**TRY IT:** Transcribe the data below verbatim from the line with "The image size is (1372, 873)." to the line with "Click the Logout". Include both of those lines.

[Stored records]
:::::
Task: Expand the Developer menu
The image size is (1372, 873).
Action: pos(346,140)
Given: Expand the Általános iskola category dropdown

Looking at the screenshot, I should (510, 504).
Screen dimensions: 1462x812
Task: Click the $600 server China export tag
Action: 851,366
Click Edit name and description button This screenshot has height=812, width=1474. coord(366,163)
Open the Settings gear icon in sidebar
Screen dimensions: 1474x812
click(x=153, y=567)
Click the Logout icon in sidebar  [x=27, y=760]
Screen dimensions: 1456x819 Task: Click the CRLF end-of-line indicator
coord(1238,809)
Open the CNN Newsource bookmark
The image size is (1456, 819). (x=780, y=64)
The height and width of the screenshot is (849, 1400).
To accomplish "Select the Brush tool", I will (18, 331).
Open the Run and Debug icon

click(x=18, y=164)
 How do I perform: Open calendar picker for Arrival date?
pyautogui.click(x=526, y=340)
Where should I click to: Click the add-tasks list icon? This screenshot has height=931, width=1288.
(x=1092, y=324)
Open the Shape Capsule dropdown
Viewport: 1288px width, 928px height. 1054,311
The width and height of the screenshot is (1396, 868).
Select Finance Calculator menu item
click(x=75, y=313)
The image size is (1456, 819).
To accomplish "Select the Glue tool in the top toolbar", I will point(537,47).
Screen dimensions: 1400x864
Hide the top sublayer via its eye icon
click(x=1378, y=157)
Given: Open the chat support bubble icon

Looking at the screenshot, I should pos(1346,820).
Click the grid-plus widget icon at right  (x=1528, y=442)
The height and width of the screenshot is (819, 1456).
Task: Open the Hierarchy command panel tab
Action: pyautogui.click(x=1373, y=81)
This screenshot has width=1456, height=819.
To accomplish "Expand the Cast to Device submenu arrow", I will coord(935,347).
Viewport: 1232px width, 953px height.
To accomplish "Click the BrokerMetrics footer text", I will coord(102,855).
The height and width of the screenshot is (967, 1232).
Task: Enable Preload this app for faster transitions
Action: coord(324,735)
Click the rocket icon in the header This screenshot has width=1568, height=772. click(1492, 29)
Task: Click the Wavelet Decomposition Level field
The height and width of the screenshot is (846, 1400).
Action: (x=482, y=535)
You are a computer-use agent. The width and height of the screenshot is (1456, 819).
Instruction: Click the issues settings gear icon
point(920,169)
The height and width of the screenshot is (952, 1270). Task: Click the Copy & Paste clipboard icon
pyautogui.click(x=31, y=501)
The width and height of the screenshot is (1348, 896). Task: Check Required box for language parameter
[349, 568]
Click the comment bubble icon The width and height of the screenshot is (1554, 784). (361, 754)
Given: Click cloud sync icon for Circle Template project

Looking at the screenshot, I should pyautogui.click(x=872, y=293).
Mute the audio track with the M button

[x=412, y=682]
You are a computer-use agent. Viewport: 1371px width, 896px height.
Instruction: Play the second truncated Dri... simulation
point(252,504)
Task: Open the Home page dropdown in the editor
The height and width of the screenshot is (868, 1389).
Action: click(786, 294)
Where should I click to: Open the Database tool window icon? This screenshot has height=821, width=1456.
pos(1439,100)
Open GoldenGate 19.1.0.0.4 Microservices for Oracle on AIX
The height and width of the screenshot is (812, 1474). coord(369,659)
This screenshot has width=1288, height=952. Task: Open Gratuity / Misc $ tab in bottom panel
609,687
:::::
**SOLVED PROBLEM:**
The image size is (1372, 873).
Action: pos(346,140)
Given: Expand the Általános iskola category dropdown

Looking at the screenshot, I should (510, 504).
Screen dimensions: 1462x812
Task: Click the $600 server China export tag
Action: 851,366
Click Edit name and description button This screenshot has height=812, width=1474. coord(366,163)
Open the Settings gear icon in sidebar
Screen dimensions: 1474x812
click(x=153, y=567)
Click the Logout icon in sidebar  [x=27, y=760]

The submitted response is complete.